We Won't Stand An Alleged Sexual Abuser As A College Football Coach. Congress Is A Different Story.

Just two weeks ago, it seemed that Americans were on the verge of a breakthrough: no longer would we tolerate sexual assault and sexual harassment. Now we’d stand up for the rights of women not to be vilely debased by predatorial men, no matter what their position.

Yeah, not so much.

In the past week, it’s become perfectly obvious that we’re willing to stand up against those with even a whiff of sexual misconduct following them . . . so long as there are no stakes. Take, for example, Greg Schiano. The Ohio State defensive coordinator was about to sign a contract with the University of Tennessee to take over their head coaching position. But the fans rebelled, thanks to years-old allegations — vague, unsubstantiated allegations — that Schiano had witnessed former Penn State defensive coordinator Jerry Sandusky sexually abusing a child, and said nothing. That information came from an unsealed deposition from former assistant Mike McQueary, who said he hadn’t spoken with Schiano about those allegations or even heard the allegations from Sandusky, the child, or Schiano, but from another former assistant, Tom Bradly.

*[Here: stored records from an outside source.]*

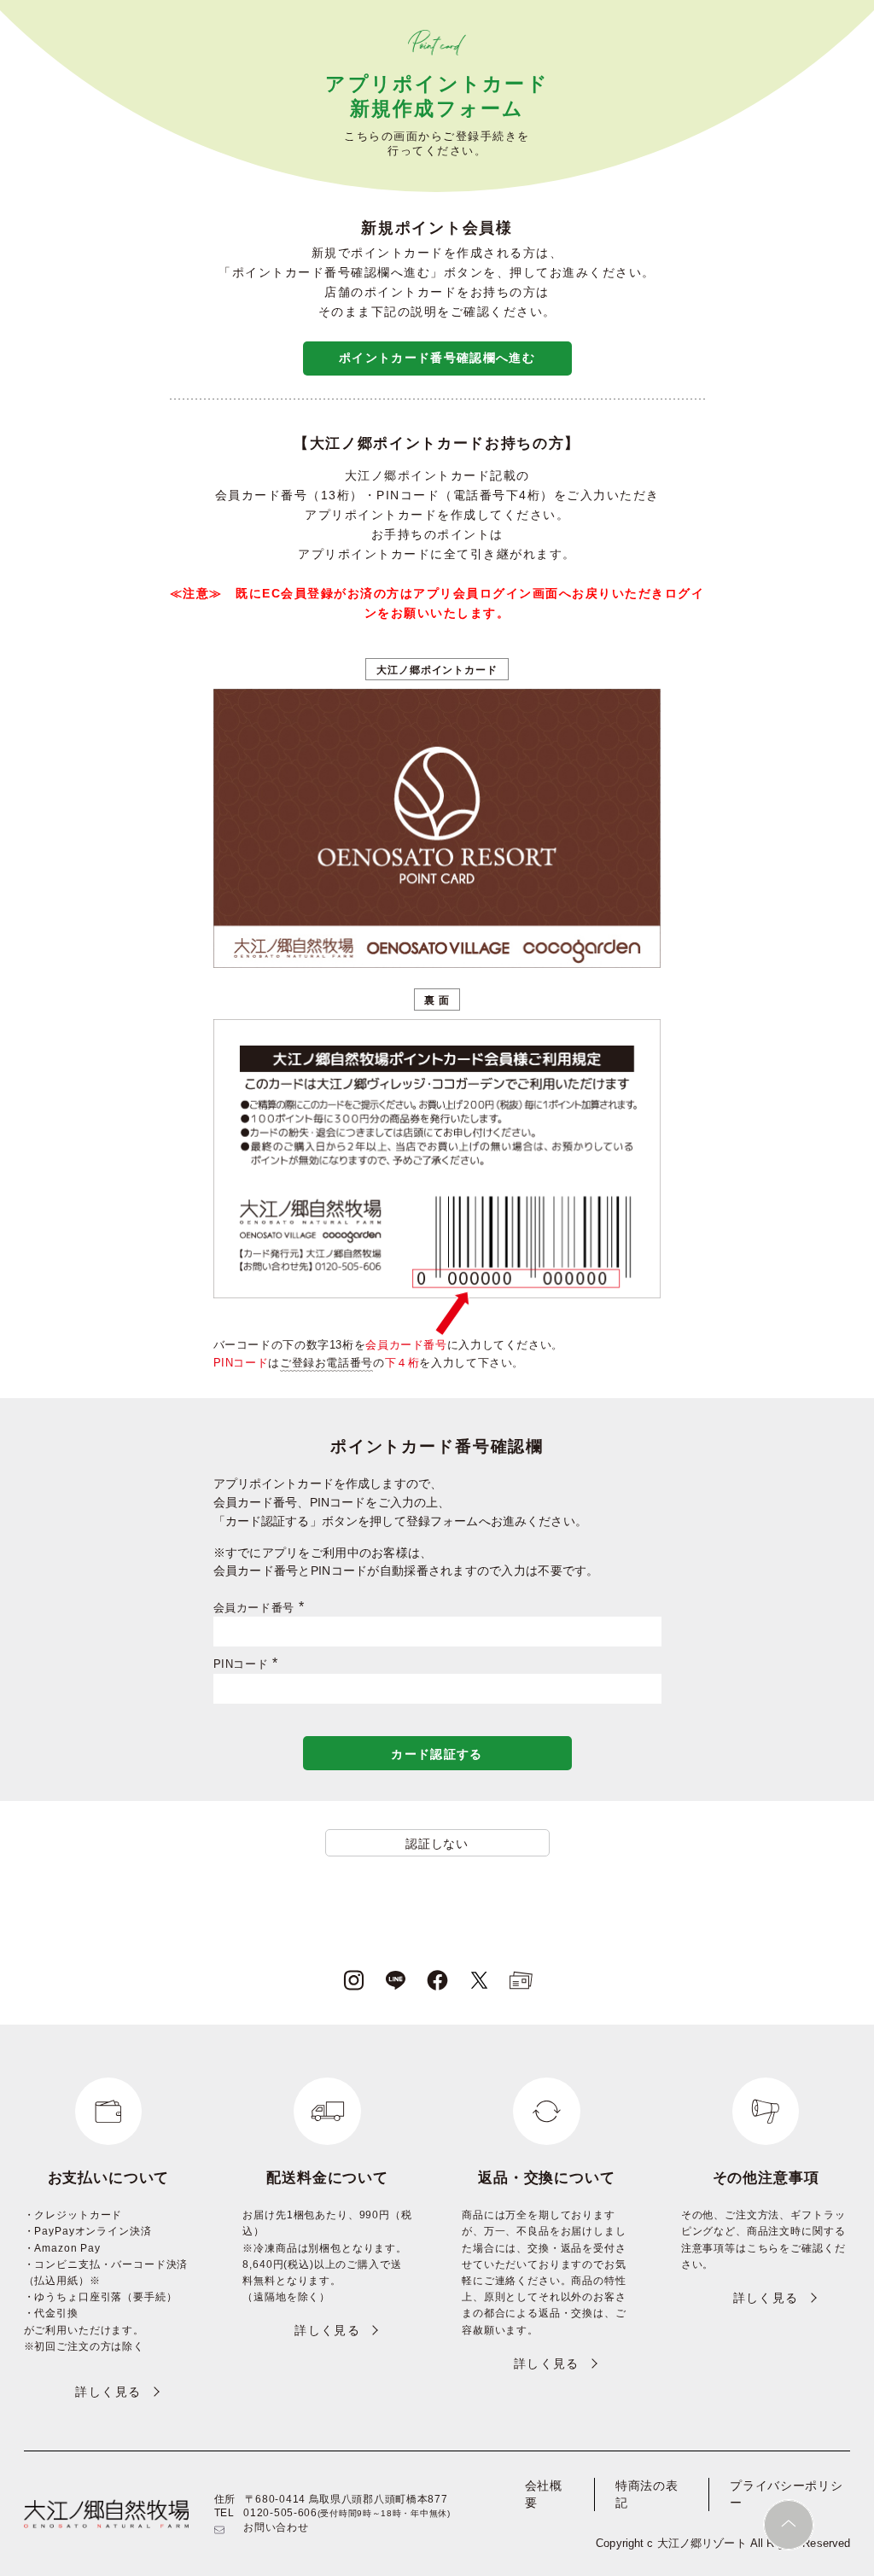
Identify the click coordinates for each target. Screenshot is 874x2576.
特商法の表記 (647, 2494)
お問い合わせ (275, 2527)
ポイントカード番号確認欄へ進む (437, 358)
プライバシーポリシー (786, 2494)
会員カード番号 (261, 1607)
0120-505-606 (280, 2513)
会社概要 (543, 2494)
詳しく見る (108, 2391)
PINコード (248, 1664)
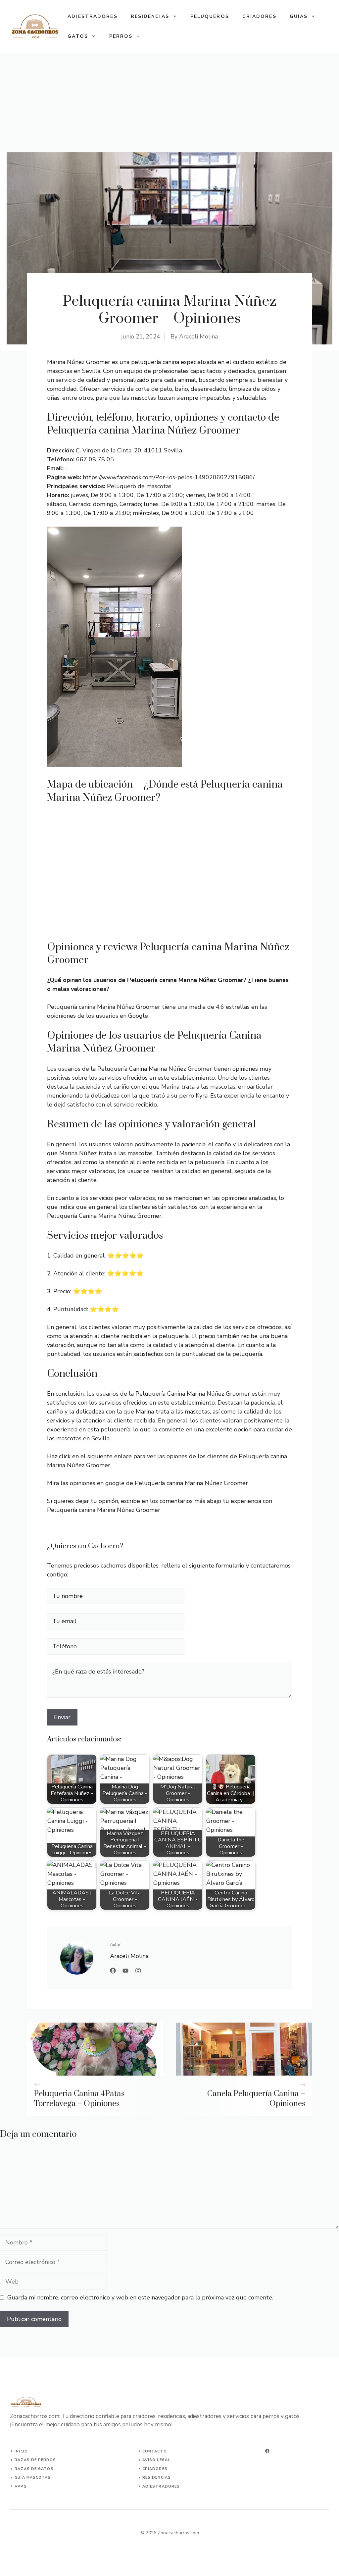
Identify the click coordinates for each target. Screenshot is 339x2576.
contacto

Schiano and Bradly both denied the allegations. Nonetheless, the fans demonstrated their ire, as did all of Tennessee’s major politicians. Schiano wasn’t hired.

Then there’s Congress.

We already know that Americans were willing to overlook sexual harassment and abuse allegations against presidential candidates — that’s how we got both Bill Clinton and Donald Trump. But there was a burgeoning debate over whether Republicans had a moral obligation to let Alabama Republican Senatorial candidate Roy Moore twist in the wind after credible allegations of molestation of underage women. Many top Republicans disassociated from Moore. President Trump didn’t. The debate inside the GOP raged. The Democrats laughed from afar, pointed, and suggested that the supposed party of morality had no morals after all. They even went so far as to preliminarily toss Bill Clinton under the bus — after all, his desiccated political corpse is of no further use to them. Better to dump Clinton in order to nail Moore and the Republicans.

Then repeated allegations of sexual harassment hit Senator Al Franken (D-MN). And Democrats did nothing. Settlement information emerged showing that Rep. John Conyers (D-MI) had paid out money to an accuser who said he sexually propositioned her, then punished her when she refused to accede to his requests. House Minority Leader Nancy Pelosi (D-CA) defended Conyers as an “icon” and suggested that she didn’t believe his accusers.

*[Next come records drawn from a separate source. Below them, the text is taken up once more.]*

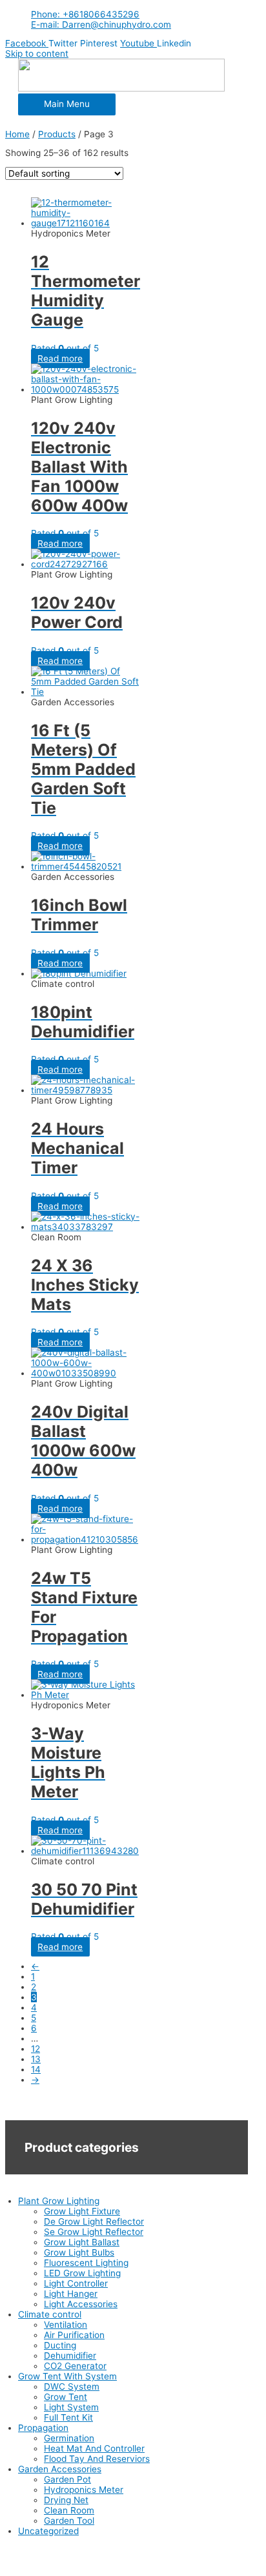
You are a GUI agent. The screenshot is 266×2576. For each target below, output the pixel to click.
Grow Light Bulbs (79, 2252)
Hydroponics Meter (83, 2489)
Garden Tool (69, 2520)
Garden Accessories (59, 2469)
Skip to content (36, 53)
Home (17, 134)
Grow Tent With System (67, 2376)
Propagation (43, 2428)
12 (35, 2049)
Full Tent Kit (68, 2417)
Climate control (49, 2314)
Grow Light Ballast (81, 2242)
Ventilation (65, 2324)
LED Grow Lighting (82, 2273)
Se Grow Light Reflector (93, 2232)
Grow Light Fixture (82, 2211)
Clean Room (69, 2510)
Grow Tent (65, 2397)
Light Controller (76, 2283)
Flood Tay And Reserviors (97, 2459)
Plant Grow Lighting (58, 2201)
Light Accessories (81, 2304)
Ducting (60, 2345)
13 (36, 2059)
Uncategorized (48, 2531)
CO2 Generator (75, 2366)
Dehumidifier (70, 2355)
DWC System (71, 2386)
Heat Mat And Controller (94, 2448)
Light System (71, 2407)
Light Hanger (70, 2293)
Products (57, 134)
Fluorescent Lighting (86, 2263)
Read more (60, 358)
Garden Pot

And so Republicans will point to Democrats and say that turnabout is fair play, that no standard ever obtained, and that a Senate seat is too important to lose over proprieties like opposing an alleged attempted child molester. And Democrats will point to Republicans and say that a Congressional seat is too important to . . . well . . . fill with another Democrat? At least Republicans can say that they’d lose a Senate seat if they were to stand against immorality, and that such a loss has consequences for policy. It’s a rotten argument, but it’s an argument. Democrats can’t even say that. Franken’s seat would be filled by a Democrat. So would Conyers’. But they’re not even going to throw over those two in favor of other Democrats.

And so what began as a crusade to rid our politics and our entertainment and our business of sexual targeting of women has now become retrenchment. Sure, Schiano won’t get a job at University of Tennessee. But a government that our founders thought would be filled with the best and brightest, elected and sifted, is now comprised of the worst elements of humanity. And people on both sides will fight tooth and nail to preserve things that way.